* [Task goal]:
Transcribe the records below exactly, from their first line through the line containing "Expand the Receivables". Omit every line after it.

* [Data entries]:
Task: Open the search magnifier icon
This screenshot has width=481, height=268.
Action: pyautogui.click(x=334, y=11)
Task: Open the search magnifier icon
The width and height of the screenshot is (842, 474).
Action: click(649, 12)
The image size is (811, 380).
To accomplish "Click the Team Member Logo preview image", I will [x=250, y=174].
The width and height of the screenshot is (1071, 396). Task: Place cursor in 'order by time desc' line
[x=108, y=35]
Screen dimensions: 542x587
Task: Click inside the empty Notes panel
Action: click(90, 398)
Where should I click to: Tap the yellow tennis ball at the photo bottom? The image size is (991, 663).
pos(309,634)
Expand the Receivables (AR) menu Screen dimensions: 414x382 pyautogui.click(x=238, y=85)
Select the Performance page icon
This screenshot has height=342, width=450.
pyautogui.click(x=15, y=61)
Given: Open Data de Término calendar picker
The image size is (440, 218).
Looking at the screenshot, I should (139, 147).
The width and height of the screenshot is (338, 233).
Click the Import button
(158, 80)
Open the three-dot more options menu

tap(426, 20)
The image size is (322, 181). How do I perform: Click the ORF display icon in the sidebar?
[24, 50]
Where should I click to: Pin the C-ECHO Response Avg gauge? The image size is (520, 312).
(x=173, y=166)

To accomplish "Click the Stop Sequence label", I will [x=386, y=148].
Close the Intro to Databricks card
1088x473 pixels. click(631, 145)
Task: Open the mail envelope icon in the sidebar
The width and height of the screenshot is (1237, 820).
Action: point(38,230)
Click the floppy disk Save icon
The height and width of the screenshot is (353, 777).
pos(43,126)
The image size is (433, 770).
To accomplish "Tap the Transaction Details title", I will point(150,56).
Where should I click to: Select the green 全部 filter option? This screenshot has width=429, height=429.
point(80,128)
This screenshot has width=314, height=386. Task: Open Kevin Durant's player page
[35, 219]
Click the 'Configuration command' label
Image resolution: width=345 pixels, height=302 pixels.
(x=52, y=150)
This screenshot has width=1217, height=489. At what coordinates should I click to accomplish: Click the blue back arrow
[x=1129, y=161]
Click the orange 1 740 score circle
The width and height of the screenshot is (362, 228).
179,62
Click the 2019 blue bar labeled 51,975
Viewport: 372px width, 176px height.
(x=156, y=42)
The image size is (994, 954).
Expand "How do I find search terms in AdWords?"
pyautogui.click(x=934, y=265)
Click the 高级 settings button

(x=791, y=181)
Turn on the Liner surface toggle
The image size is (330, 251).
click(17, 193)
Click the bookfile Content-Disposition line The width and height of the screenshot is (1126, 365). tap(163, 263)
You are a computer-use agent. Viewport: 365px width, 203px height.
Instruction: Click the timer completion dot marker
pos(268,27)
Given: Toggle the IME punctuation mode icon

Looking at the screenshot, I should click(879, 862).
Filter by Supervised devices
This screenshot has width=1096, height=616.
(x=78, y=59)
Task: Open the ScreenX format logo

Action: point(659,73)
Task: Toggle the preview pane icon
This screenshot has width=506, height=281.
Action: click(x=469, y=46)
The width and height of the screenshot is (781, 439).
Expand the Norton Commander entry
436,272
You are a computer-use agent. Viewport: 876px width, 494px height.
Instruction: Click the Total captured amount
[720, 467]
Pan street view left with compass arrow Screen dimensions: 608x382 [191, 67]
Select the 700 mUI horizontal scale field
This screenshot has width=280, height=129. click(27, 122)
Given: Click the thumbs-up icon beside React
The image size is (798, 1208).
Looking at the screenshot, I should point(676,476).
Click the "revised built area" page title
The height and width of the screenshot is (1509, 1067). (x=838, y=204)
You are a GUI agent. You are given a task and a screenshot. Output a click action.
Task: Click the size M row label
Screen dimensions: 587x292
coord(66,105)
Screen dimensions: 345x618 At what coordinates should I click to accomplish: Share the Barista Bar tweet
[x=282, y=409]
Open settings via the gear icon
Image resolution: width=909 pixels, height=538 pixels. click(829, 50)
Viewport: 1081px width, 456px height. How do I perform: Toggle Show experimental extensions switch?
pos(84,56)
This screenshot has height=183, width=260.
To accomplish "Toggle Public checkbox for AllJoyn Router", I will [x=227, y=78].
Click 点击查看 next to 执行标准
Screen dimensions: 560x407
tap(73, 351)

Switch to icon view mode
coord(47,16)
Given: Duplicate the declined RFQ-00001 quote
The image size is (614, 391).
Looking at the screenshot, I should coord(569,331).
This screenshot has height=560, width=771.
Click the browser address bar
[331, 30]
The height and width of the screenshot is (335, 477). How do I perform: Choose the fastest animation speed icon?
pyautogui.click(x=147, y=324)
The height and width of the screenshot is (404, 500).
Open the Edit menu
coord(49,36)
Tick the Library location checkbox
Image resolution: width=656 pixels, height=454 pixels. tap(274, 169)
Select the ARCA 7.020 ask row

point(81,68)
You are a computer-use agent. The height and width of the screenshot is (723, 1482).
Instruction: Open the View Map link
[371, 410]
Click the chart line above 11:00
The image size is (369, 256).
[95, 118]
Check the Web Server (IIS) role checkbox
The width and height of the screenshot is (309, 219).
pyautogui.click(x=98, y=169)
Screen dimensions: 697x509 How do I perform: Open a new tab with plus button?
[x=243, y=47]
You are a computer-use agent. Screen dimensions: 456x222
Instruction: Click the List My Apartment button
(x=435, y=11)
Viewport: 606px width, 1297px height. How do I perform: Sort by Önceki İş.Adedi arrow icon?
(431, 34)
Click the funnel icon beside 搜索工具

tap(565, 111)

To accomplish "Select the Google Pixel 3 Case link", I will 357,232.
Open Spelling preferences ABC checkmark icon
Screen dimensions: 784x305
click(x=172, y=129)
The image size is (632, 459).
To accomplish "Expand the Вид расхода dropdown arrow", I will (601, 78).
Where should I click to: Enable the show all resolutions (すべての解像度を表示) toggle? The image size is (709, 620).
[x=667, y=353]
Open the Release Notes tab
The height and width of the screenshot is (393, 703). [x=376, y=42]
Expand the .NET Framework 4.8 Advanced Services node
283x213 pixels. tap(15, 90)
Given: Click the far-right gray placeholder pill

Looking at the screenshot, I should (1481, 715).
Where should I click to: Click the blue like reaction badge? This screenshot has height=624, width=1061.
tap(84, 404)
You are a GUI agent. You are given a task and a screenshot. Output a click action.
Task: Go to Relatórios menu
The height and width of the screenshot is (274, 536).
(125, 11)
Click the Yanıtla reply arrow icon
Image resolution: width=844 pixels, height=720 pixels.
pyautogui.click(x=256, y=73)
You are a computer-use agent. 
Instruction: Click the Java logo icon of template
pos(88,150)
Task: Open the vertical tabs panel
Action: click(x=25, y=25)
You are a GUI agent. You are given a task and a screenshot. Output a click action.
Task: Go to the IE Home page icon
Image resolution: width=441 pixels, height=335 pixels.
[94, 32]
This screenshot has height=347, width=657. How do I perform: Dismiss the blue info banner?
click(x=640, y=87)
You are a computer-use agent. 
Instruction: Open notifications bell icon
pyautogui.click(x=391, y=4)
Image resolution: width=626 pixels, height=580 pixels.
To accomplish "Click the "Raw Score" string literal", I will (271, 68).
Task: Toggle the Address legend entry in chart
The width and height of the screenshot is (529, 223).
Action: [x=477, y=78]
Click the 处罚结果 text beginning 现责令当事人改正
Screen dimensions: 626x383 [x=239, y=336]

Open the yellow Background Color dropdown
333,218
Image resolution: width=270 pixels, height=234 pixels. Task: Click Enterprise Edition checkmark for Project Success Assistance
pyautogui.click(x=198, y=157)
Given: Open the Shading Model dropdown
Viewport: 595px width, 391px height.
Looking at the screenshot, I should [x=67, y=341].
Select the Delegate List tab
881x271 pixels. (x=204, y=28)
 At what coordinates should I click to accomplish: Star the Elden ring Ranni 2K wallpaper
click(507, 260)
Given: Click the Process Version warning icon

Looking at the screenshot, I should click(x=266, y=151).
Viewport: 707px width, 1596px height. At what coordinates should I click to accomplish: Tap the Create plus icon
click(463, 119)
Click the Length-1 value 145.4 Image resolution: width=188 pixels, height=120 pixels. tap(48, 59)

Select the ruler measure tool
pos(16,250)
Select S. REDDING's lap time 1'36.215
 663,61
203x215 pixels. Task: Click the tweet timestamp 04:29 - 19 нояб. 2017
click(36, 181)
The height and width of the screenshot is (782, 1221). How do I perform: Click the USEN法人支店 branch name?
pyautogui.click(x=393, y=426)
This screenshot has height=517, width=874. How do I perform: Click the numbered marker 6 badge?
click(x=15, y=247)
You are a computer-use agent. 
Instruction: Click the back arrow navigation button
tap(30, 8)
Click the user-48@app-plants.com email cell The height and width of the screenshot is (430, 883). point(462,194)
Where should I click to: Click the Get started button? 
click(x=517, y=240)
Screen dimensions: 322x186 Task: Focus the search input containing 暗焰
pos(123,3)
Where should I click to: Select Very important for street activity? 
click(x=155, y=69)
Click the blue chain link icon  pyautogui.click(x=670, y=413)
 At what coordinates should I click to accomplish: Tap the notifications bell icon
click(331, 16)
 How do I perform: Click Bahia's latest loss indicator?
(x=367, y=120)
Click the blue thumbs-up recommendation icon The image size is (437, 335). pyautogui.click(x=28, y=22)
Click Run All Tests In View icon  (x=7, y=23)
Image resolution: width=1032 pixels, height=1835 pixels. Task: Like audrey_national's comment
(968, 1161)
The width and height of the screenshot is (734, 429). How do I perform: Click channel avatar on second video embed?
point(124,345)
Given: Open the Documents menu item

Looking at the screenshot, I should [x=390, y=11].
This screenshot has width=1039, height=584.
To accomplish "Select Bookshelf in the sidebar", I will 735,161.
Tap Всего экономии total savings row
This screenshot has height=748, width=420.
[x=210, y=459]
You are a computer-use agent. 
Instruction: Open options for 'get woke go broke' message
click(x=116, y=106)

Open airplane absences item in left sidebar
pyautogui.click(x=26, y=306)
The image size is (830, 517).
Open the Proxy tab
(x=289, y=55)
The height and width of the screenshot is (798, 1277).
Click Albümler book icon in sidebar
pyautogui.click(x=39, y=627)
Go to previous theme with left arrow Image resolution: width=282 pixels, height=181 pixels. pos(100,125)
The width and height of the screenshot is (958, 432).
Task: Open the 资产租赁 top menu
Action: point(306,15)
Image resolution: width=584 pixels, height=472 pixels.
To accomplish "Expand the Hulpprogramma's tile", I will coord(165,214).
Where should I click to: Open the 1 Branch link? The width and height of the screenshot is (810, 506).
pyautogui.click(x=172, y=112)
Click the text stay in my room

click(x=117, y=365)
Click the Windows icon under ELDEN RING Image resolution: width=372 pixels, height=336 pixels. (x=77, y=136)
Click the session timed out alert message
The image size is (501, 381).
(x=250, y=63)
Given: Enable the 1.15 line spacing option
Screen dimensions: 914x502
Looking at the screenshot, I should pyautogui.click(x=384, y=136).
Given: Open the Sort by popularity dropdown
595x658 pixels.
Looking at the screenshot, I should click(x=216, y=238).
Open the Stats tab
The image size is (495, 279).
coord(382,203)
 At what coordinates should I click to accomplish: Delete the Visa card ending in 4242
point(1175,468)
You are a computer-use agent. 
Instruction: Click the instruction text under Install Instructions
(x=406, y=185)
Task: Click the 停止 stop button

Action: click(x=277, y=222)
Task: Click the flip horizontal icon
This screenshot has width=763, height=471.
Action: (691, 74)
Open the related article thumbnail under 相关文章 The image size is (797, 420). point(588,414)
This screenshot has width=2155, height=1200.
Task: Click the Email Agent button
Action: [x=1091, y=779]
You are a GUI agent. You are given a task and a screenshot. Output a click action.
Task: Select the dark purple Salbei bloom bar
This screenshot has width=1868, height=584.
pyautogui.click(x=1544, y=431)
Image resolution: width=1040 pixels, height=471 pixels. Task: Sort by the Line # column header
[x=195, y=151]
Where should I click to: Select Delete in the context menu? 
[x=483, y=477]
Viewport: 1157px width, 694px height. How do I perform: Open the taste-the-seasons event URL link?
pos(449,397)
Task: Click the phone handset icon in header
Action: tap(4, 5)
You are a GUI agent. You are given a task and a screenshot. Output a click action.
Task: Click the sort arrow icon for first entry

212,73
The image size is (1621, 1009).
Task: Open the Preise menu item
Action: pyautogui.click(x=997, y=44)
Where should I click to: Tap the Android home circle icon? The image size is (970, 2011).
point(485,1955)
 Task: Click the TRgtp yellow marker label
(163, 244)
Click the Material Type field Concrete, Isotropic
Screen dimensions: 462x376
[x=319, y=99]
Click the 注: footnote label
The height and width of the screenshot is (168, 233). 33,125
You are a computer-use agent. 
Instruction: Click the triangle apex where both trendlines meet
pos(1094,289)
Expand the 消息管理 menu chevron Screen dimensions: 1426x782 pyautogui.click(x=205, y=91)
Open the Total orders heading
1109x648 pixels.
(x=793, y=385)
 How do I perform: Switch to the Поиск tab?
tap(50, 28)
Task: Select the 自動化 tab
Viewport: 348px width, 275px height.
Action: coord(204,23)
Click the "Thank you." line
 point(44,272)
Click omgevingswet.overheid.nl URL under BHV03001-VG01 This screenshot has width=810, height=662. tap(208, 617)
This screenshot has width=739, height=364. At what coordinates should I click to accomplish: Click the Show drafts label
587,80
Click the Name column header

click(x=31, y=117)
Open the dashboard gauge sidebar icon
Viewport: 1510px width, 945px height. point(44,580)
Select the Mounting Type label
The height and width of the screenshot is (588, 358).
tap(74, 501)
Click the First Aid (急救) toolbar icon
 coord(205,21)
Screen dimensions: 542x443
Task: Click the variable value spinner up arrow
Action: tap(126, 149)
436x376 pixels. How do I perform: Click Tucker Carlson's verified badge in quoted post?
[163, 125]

* [Response below]:
Task: Open the search magnifier icon
This screenshot has width=481, height=268.
Action: pyautogui.click(x=334, y=11)
Task: Open the search magnifier icon
The width and height of the screenshot is (842, 474).
Action: click(649, 12)
The image size is (811, 380).
To accomplish "Click the Team Member Logo preview image", I will [x=250, y=174].
The width and height of the screenshot is (1071, 396). Task: Place cursor in 'order by time desc' line
[x=108, y=35]
Screen dimensions: 542x587
Task: Click inside the empty Notes panel
Action: click(90, 398)
Where should I click to: Tap the yellow tennis ball at the photo bottom? The image size is (991, 663).
pos(309,634)
Expand the Receivables (AR) menu Screen dimensions: 414x382 pyautogui.click(x=238, y=85)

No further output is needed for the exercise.